*Consignes:*
A – D'après le texte sur le Mali, quel pays dirige les médiations en cours ?
B – Reproduisez fidèlement le passage du texte sur le Mali qui débute aux mots « Ensuite encore parce que cette » et s'achève après les mots « à la Libye. ».
-------- Texte source
La situation du Mali nous concerne au premier plan. Cet empire fondé au 13e siècle, berceau de mille cultures, dont celle des Dogons, est aujourd’hui un pays coupé en deux : au Sud, un gouvernement provisoire terrorisé par des militaires qui parcourent les rues, envahissent les palais nationaux et menacent les passagers aux aéroports. Au Nord, l’Azawad, un territoire très vaste et magnifique, disputé par les terroristes de l’AQMI et des indépendantistes laïcs targuis, qui viennent de s’unir à des islamistes maliens, proclamant l’indépendance d’un « État Islamique de l’Azawad ».

Au total, un pays qui pourrait paraître sans importance, perdu au milieu de nulle part, sans ressources naturelles ni population. En réalité, un problème qui pourrait devenir beaucoup plus important pour notre sécurité que ne l’était, et ne l’est encore, l’Afghanistan.

D’abord parce que nous ne pouvons pas rester indifférents devant la catastrophe humanitaire qui s’y annonce.

Ensuite encore parce que ce pays devient le point de rencontre de forces maléfiques venues du monde entier : des armes venant de Libye (on a perdu trace de 10 000 missiles sol-air), des trafiquants de drogue venant d’Amérique latine (passant par la Guinée Bissau, le Nigeria et d’autres pays, et remontant vers l’Europe par d’innombrables aéroports clandestins).

Là comme en Colombie, on assiste à une collusion entre narcotrafiquants et militants politiques extrémistes. Avec, cette fois, en plus, un fondamentalisme religieux.

Ensuite encore parce que cette sécession peut déstabiliser tous les autres pays de la région, de la Mauritanie au Tchad, de l’Algérie au Sénégal, du Nigeria à la Libye.

Enfin, parce que cette région peut devenir une base arrière de formation de terroristes et de kamikazes, qui viendront s’attaquer aux intérêts occidentaux un peu partout dans la région ; et même, par de multiples moyens de passage, en Europe. Ils ne sont encore que quelques centaines ; si rien n’est fait, ils seront bientôt plusieurs milliers, venus du Pakistan, d’Indonésie et d’Amérique Latine. Et les gisements d’uranium du Niger, essentiels à la France, ne sont pas loin.

Les médiations en cours, sous la direction du Burkina Faso, semblent s’enliser.
----------------
-------- Jeu de données
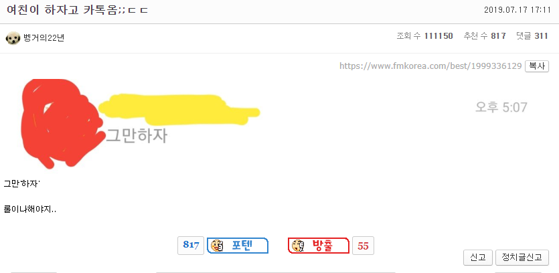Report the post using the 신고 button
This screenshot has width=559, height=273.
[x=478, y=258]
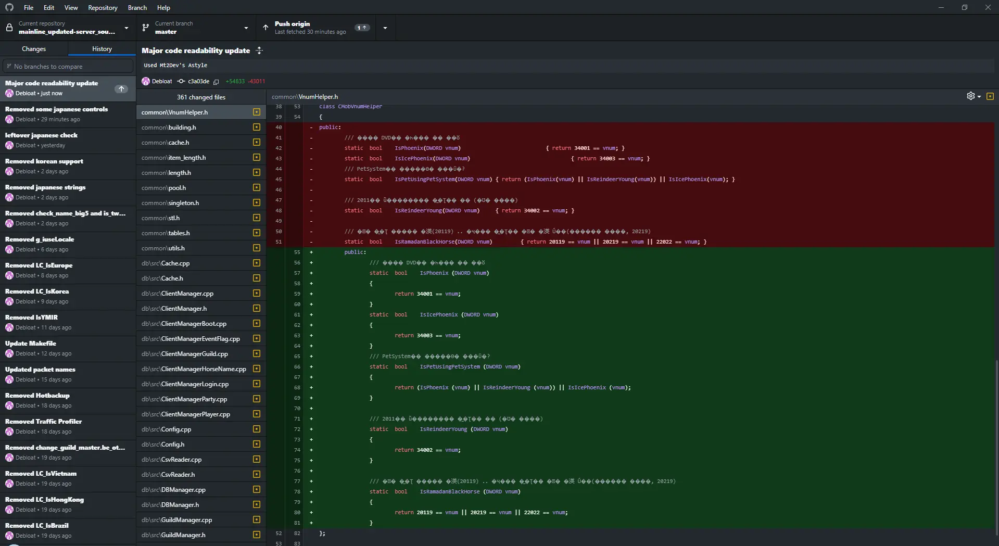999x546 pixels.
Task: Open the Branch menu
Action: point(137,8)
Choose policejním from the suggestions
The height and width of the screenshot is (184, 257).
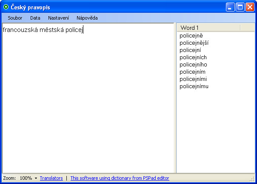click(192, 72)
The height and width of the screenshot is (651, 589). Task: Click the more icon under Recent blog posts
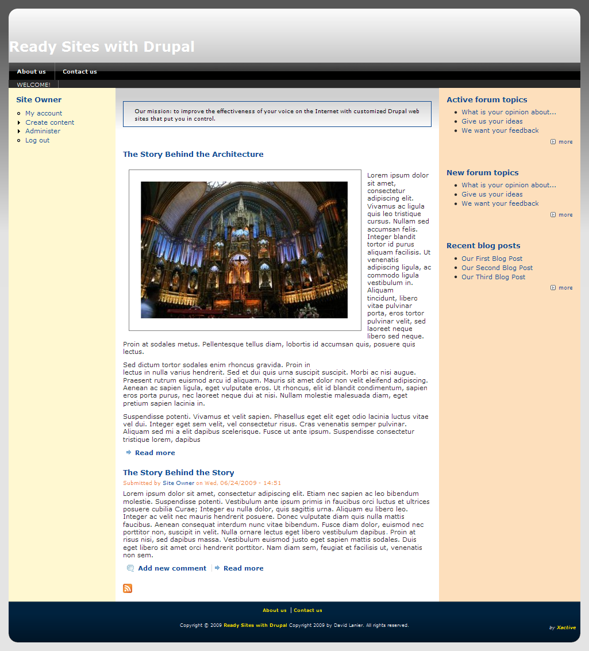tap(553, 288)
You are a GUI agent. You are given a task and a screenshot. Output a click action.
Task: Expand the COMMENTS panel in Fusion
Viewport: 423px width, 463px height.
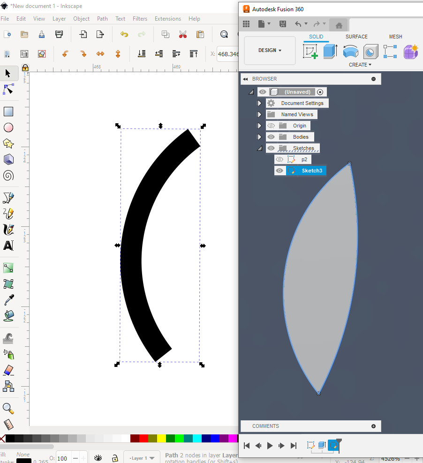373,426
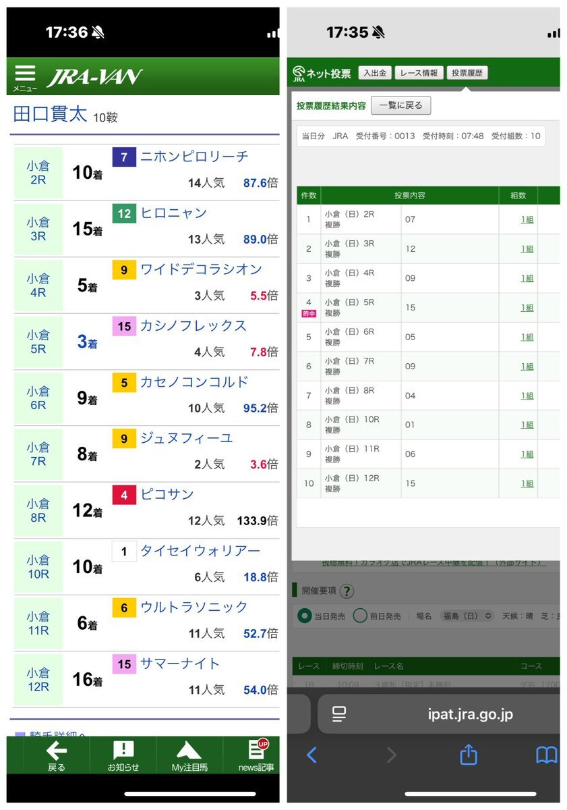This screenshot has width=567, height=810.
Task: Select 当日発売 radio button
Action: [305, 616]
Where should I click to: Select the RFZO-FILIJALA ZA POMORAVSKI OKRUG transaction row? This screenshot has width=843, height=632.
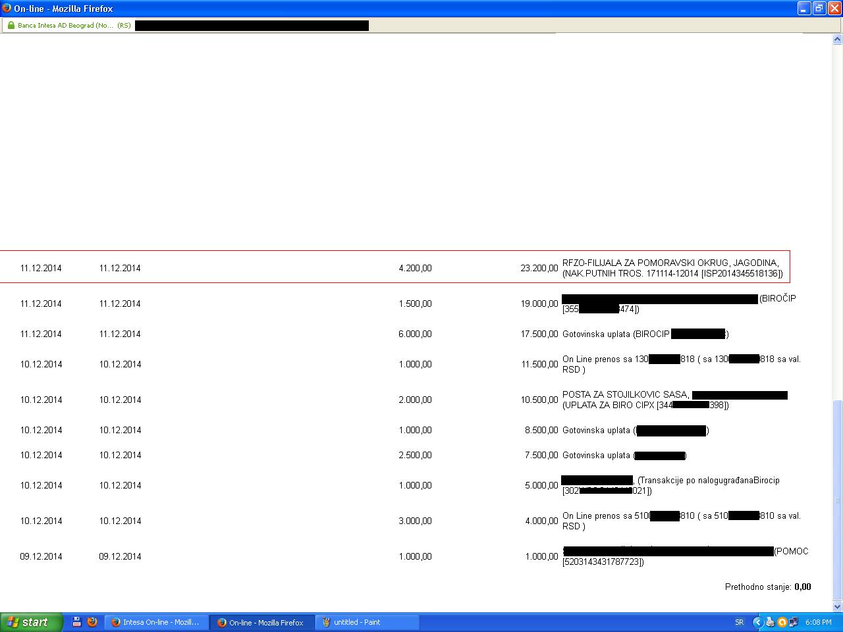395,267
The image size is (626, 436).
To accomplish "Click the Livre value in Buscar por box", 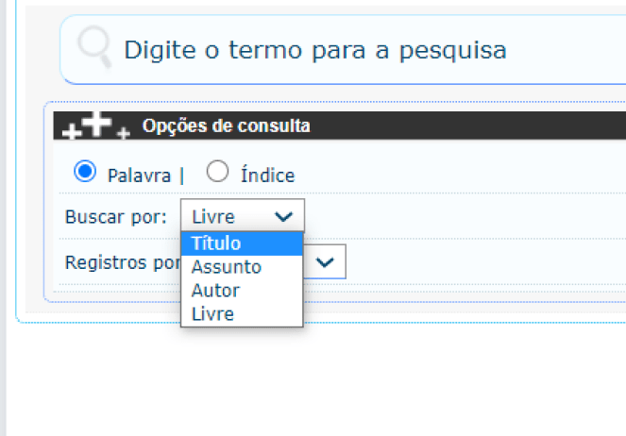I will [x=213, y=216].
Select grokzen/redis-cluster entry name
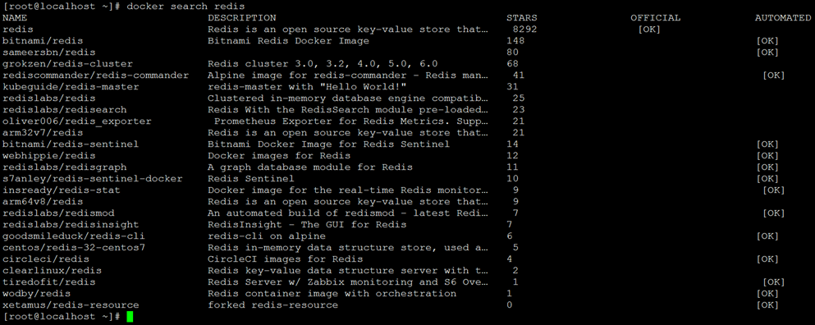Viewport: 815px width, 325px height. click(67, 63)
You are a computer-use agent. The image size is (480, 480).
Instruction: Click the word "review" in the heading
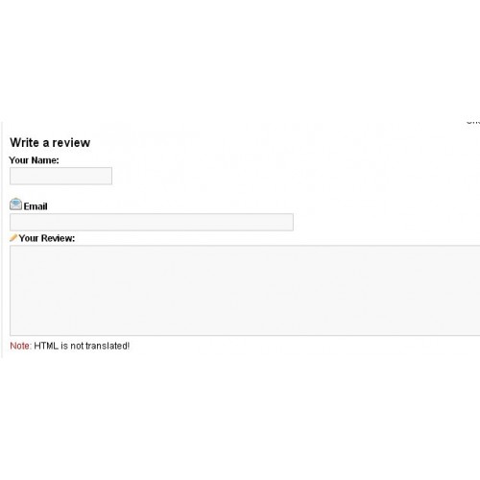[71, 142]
----------------
*Réponses:*
A – Le Burkina Faso.

B –
Ensuite encore parce que cette sécession peut déstabiliser tous les autres pays de la région, de la Mauritanie au Tchad, de l’Algérie au Sénégal, du Nigeria à la Libye.